I also have lots of ibuprofen because in China three years ago I could only find the twelve-hour time release capsules, cough drops because I could only locate bitter herbal ones when I had bronchitis, Tylenol because Sophie is allergic to ibuprofen, and unscented laundry detergent because the scented kind gives Sophie hives. Our Kindles are loaded with books, which I bought all at once until my credit card was suspended, because, it turns out, buying multiple books at one time is considered “unusual activity.”
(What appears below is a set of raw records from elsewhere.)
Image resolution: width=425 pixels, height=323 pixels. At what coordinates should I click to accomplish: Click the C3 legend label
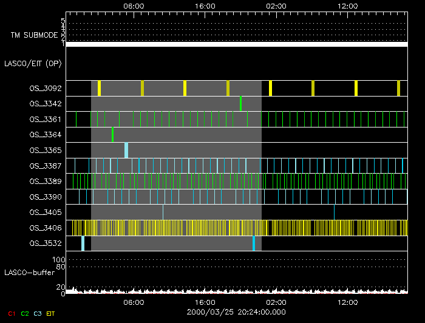pos(38,313)
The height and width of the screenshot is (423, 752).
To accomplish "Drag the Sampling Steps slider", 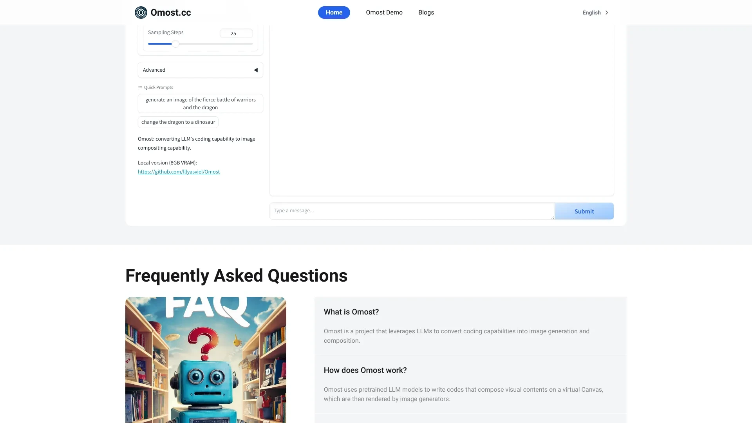I will 175,44.

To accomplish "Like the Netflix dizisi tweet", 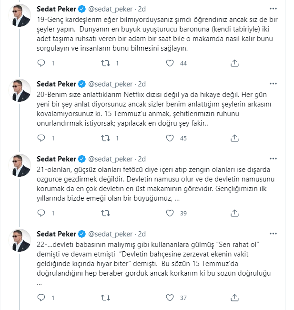I will [x=170, y=138].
The list goes on and on: a laptop to do my work, pens and paper, chargers, adaptors, and converters, more fun stuff: a few actual books in case of mechanical failure, playing cards, cameras and memory cards, a beanbag panther named Tullah in an evening gown, one of six mascots from the University of Pittsburgh at Bradford traveling around the world with faculty and staff this summer. Oh, and extra pants because I accidentally left all my pants at a hotel laundry in Xi’an and had to wear the same pair for the whole trip last time.
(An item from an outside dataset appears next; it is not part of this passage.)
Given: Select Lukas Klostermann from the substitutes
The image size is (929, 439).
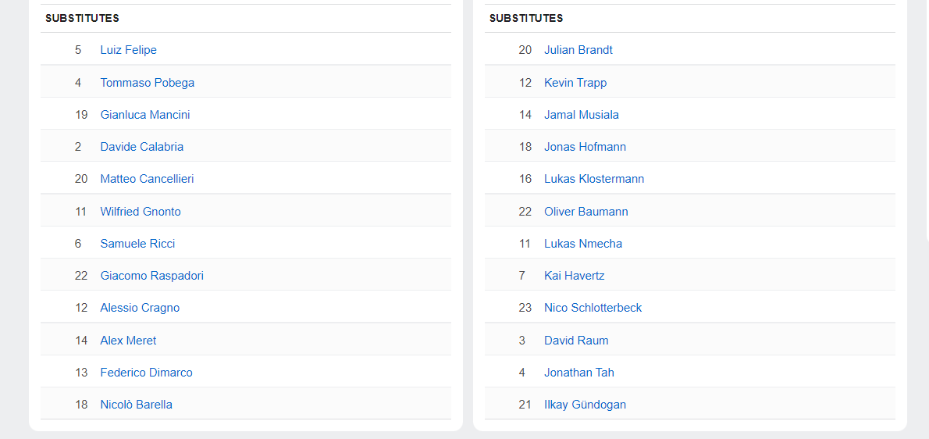Looking at the screenshot, I should click(593, 179).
All this stuff: my hedges against inconvenience or expense or boredom or disaster, but more than that, against all the anxiety and uncertainty that goes with stepping into unknown territory. I know that there’s always something you forgot and always something you aren’t prepared for and communication barriers that make you feel like you might as well be an infant again without any language at all. There’s the additional stupidity of sleep deprivation and the weirdness of eating dinner when you usually eat breakfast and the woozy feeling that even gravity is operating differently after you’ve been on a plane for 24 hours.

Packing, I’ve gradually segued from denial and avoidance to manic accumulation to mild panic and self-questioning, to, finally, this zen mood where I’m ready to let go of my attachments to stuff and ditch it all and take my chances. I survey the dining room table calmly and take a deep breath. I doubt that I really need any of this.

Which is why it’s a good thing that I’ve planned so carefully in advance and have a notebook full of checklists and a dining room table covered with stuff. Now I can just mindlessly shovel everything into our duffel bags with reasonable confidence that we’ll mostly have what we need.

So that’s what we’re going to do: toss stuff in, zip up the bags, and go.